THE VENERABLE and unwritten customs that determine the style and continuity of this paper would strongly advise me not to write an article in the first person. For purposes of this discussion, I will disregard the suggestion. Some observers might call the infraction self-indulgent at the very least, but those who understand the purpose of healthy dissent will accept it for the possibility it offers of doing some good.

Disagreement in The Crimson carries over from this example to all areas of the paper. Not a day goes by in which there is perfect harmony as regards the philosophy, content, layout, production or business aspects of this, or any, newspaper. This tension, in fact, accounts for much of a paper's growth and constant striving for improvement.

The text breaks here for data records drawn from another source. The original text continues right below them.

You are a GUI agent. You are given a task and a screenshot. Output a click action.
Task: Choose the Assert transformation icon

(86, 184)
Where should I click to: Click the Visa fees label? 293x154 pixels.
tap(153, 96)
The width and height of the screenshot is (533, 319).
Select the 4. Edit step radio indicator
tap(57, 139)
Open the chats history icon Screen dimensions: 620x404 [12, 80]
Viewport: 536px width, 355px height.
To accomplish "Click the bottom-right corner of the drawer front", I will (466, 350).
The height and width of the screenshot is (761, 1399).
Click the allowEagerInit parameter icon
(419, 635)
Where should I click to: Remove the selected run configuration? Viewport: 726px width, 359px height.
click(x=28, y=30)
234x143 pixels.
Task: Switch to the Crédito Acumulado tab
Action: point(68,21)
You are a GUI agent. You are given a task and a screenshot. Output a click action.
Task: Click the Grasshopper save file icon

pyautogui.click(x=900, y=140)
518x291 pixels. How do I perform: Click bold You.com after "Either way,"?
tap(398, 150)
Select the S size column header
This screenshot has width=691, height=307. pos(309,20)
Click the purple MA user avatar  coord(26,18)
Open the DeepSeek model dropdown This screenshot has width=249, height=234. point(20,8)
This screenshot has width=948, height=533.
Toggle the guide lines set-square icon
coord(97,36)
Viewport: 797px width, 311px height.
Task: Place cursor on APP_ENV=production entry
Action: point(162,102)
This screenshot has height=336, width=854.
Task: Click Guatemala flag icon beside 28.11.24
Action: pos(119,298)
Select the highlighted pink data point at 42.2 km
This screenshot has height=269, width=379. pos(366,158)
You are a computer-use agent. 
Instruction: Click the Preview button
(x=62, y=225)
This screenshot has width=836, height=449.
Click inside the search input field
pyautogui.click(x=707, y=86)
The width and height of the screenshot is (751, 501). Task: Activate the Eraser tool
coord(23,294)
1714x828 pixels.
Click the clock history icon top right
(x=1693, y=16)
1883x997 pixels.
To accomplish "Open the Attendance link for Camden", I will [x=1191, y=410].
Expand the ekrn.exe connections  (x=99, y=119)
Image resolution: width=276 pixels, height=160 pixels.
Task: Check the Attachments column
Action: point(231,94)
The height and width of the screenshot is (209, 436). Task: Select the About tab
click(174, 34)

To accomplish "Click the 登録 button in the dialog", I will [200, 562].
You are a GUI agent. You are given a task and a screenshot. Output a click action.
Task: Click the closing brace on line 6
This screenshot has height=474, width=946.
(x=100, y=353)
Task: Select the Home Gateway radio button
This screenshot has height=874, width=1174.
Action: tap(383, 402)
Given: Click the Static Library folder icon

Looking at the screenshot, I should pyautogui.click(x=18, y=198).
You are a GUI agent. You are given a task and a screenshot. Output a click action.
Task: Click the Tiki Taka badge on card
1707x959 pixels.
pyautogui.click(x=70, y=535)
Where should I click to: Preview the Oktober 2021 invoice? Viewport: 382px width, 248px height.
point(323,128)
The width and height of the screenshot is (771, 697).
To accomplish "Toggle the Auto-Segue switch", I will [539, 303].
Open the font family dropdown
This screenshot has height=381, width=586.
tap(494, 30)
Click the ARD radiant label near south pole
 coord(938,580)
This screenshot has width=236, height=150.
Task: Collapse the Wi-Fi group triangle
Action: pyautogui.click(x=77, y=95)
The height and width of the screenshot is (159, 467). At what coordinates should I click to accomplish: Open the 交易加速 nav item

It is in this spirit that I disagree with Crimson editors on a number of subjects, often take issue with Crimson editorial or news policies, and join other Third World students in recognizing and criticizing the racist implications of many items which have appeared in The Crimson. Those whose lack of sensitivity and forethought causes offense are, I think, responsible for educating themselves to understand better the often unintentional nature of oppression and its effect upon other human beings.

There is however, a difference between this sort of constructive anger and attacks upon the people who make mistakes that offend. While unfeeling treatment of oppressed people through stereotypes, jokes, omission, and violence angers me immensely, I find myself equally upset at the hatred the oppressed often turn back upon potential allies among the groups which have traditionally held power in this society. I see as counterproductive and hurtful the anti-Semitism inherent in much Third World criticism of people involved in the press and academia, the oft- repeated charge that white women are "walking all over" minorities in the job market, and the polemics about the "incorrectness" of interracial relationship (among Blacks) or heterosexuality (among gays). This sort of reverse discrimination is very different from that which Allan Bakke had in mind, and is potentially even more destructive. It also lurks menacingly beneath the surface of much otherwise legitimate protest against oppression of all kinds; when observers recognize it, it can divert their attention from the common goals of equality and understanding which both oppressed and sympathizers desire.

I, for one, learned very early in life that white people as a group are not the enemy, and old lessons die hard. While my trust of white people has been betrayed many times to manipulate my behavior, to blind me to the harsh realities of living Black in this society, and to rob me of a heritage it will take years to reclaim, there is also enough proof in my experience to keep me from writing off the lesson as a total lie.

An excruciating tension arises from the knowledge of that truth. While I sometimes wish I could blithely insist that I am before all else a colorless and genderless "person,"--as I did in my lily-white, predominantly-male high school activities: I am ever conscious of the ways racism asserts itself in even the friendliest relations between white and Black people. I therefore find myself caught too often between two sides of a dispute, seeing the logic and the idiocy of both points of view, knowing that in the world of people and ideas, there are no absolutes, no "black" and white." And inevitably my perspective will be either criticized because it lacks a sense of struggle, or ridiculed because it is too idealistic.

But I find it necessary to live and think this way, striving to find a way among people that makes sense and loving them through it all. For, as an unusually clear-thinking South End politician said recently, "We have to deal with the things that divide us before we can deal with the things we're united on." It is crucial to me that as many people as possible emerge unified and unhurt.